| OBJETIVO DE LA TAREA |
Extrae literalmente el pasaje del texto sobre Alfred Horford que empieza con "Alfred, quien viene" y sigue hasta "su enorme talento.".

| FRAGMENTO SELECCIONADO |

-.-.-

Alfred Horford sigue demostrando que tiene la calidad para enfrentar a los poderosos reboteros de la NBA.
El dominicano sigue mostrando sus condiciones y la dirigencia del equipo Atlanta Hawks no ha escondido su alegría y conformidad con el desempeño de Horford.
No es fácil estar “debajo de la pintura” con esos “mastodontes” que no tienen piedad contra sus rivales.
Alfred, quien viene de una delicada lesión en que los dominicanos comenzaron a preocuparse, hoy, podríamos decir que el muchacho nativo de Puerto Plata está muy recuperado.
Horford está tomando el ritmo poco a poco como uno de los grandes, dejando ver su enorme talento.
Los expertos en la NBA, técnicos y periodistas han realizado en los últimos días muchos elogios sobre Alfred y algunos han expresado: “Qué buen atleta”.
Los mejores
Una de las virtudes del dominicano es que se está codeando con lo mejores del negocio y ha mostrado gran coraje.
Eso es reconocido por sus propios oponentes, quienes dicen que a Horford siempre hay que cuidarlo.
He visto varios partidos de Atlanta y lo cierto es que Alfred está fajado y es un jugador muy inteligente, que sabe jugar sin la pelota.
En ocasiones comienza lento, pero a medida que va desarrollando el juego se calienta y demuestra sus condiciones, estando en una liga en que el descuido es fatal.
A la dirigencia, gerencia y a los propietarios de Atlanta Hawks les interesa el buen trabajo de Horford para que el equipo al final de la temporada pueda estar en el “dinero”.
Humildad
Algo que ha caracterizado a Alfred Horford es su humildad.
Hasta en las entrevistas con los medios de televisión, radio y prensa escrita demuestra una gran educación y un gran respeto por sus “enemigos” y sus compañeros.
Siempre se mantiene elogiando al contrario y resaltando las cualidades de los jugadores de la escuadra de Atlanta.
Budenholzer
El dirigente de Atlanta, Mike Budenholzer, le tiene mucha confianza a Horford y siempre lo mantiene en el tabloncillo en los momentos que se requiere madurez, calma y dominio del juego.

-.-.-

| INFORMACIÓN PROPORCIONADA |

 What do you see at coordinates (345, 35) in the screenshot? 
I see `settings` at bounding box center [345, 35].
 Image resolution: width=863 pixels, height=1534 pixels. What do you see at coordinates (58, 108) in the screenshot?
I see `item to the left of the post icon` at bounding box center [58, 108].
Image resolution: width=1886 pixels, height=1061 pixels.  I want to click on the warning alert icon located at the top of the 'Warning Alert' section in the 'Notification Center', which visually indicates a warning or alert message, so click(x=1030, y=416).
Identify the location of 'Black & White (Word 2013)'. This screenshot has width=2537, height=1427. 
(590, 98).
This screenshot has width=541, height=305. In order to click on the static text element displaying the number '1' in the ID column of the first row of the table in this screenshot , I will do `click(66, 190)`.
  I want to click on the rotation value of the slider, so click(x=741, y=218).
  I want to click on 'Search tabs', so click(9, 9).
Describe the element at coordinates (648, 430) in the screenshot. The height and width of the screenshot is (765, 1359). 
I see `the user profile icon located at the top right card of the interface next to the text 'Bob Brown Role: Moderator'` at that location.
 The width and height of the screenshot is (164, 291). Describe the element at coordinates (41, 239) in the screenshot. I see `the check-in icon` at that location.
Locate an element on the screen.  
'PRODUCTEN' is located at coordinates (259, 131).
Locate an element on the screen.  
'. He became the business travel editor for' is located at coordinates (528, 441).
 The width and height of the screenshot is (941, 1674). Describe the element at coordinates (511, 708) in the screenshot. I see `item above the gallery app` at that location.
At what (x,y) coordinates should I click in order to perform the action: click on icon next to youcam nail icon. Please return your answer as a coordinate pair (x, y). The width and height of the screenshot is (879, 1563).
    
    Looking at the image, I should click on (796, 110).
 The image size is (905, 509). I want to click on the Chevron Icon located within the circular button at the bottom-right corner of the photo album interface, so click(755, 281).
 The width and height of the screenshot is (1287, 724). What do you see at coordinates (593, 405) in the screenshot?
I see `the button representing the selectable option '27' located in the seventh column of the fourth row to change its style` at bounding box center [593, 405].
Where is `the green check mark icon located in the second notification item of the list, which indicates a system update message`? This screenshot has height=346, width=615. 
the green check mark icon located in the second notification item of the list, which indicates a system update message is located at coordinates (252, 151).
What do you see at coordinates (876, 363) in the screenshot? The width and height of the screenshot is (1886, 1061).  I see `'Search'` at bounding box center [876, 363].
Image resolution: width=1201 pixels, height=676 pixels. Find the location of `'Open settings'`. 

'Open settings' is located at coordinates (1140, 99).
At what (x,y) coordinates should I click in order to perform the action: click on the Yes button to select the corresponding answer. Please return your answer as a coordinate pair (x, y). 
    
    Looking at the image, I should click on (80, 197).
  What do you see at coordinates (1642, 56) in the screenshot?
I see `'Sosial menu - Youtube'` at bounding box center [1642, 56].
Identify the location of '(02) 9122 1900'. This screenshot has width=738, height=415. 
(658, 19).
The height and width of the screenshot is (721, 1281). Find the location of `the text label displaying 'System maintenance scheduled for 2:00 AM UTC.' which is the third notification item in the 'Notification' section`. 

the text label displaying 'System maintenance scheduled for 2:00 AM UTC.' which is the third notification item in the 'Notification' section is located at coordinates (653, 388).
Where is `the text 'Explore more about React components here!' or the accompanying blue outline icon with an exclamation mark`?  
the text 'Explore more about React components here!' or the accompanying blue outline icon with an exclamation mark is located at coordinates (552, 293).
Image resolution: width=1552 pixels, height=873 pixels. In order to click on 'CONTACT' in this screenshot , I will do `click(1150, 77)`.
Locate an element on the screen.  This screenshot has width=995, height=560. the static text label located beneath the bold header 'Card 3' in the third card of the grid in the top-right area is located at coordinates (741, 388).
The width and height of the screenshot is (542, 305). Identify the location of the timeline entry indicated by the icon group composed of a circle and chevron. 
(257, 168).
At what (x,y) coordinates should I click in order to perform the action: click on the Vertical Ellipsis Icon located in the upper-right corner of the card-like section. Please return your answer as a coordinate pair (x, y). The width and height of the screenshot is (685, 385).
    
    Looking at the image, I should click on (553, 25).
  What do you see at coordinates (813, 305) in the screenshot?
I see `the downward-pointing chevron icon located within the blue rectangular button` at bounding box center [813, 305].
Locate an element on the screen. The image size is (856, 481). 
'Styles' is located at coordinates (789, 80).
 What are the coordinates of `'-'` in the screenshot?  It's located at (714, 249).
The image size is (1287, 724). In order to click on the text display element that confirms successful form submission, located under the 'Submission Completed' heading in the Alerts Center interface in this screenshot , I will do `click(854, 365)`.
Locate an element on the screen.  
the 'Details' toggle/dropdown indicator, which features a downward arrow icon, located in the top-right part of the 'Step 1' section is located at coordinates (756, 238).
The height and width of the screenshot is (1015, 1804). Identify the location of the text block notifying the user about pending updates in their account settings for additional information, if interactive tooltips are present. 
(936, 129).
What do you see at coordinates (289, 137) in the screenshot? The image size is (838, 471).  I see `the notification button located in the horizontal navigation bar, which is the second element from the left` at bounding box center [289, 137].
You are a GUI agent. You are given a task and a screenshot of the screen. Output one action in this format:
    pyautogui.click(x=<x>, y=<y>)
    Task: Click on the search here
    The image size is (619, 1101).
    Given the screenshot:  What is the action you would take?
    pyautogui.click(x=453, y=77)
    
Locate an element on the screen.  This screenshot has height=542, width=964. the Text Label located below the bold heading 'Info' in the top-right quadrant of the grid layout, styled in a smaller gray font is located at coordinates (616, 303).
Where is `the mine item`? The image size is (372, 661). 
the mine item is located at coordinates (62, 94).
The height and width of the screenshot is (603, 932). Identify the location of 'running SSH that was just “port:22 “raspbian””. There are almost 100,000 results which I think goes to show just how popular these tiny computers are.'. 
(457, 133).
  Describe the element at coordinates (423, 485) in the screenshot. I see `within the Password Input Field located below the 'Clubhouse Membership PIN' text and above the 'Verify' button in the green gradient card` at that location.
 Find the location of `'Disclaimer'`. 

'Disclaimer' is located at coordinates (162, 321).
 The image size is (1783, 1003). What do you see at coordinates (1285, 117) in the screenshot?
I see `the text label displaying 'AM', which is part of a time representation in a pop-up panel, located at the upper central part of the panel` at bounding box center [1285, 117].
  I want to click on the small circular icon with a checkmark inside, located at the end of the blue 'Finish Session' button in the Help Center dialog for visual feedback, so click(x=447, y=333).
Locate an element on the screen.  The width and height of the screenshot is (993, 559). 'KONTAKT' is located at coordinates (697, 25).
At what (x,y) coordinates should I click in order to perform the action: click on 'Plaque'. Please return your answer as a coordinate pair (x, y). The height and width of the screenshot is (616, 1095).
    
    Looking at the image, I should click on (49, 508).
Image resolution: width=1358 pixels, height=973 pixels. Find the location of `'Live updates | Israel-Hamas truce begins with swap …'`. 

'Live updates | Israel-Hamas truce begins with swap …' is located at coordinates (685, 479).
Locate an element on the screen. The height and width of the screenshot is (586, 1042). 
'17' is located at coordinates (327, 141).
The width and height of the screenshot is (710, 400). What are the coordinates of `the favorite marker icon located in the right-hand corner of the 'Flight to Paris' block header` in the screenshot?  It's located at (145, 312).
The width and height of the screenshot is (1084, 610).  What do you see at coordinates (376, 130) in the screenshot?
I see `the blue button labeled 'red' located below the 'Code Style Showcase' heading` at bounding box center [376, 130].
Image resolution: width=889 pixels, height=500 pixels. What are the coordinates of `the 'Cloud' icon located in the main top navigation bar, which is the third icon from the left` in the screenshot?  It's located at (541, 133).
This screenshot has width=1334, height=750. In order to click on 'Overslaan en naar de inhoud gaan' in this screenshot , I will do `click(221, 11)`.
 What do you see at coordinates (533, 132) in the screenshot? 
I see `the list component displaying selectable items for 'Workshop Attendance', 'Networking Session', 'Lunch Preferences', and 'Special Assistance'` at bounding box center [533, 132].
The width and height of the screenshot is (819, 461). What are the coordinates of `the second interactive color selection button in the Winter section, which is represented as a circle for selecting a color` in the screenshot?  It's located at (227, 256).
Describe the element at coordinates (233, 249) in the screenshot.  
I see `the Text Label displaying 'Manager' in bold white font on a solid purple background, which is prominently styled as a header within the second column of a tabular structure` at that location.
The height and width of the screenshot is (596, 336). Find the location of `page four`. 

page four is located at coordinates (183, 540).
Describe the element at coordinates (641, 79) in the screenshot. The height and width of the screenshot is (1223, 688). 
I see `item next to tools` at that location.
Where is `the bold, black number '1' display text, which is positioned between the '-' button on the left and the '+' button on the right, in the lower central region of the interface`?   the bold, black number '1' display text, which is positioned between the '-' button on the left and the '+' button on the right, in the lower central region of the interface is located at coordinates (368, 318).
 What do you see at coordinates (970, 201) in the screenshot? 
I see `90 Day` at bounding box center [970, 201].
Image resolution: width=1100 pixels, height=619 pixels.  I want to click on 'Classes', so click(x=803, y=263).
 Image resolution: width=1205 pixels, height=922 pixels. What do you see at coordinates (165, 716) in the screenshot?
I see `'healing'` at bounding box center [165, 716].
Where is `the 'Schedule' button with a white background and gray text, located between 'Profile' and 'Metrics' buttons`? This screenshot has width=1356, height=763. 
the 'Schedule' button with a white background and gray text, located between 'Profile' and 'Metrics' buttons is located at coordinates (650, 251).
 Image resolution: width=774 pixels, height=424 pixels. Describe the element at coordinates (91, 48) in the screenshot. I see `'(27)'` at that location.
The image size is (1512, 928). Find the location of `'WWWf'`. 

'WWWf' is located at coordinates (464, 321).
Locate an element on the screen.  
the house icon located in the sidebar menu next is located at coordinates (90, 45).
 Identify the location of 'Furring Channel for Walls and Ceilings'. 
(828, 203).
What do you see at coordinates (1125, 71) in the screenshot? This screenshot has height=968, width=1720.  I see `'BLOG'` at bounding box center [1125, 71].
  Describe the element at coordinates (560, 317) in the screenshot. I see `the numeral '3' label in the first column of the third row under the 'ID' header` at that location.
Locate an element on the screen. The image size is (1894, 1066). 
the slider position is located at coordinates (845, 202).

-.-.-

| RESULTADO DE LA TAREA |
Alfred, quien viene de una delicada lesión en que los dominicanos comenzaron a preocuparse, hoy, podríamos decir que el muchacho nativo de Puerto Plata está muy recuperado.
Horford está tomando el ritmo poco a poco como uno de los grandes, dejando ver su enorme talento.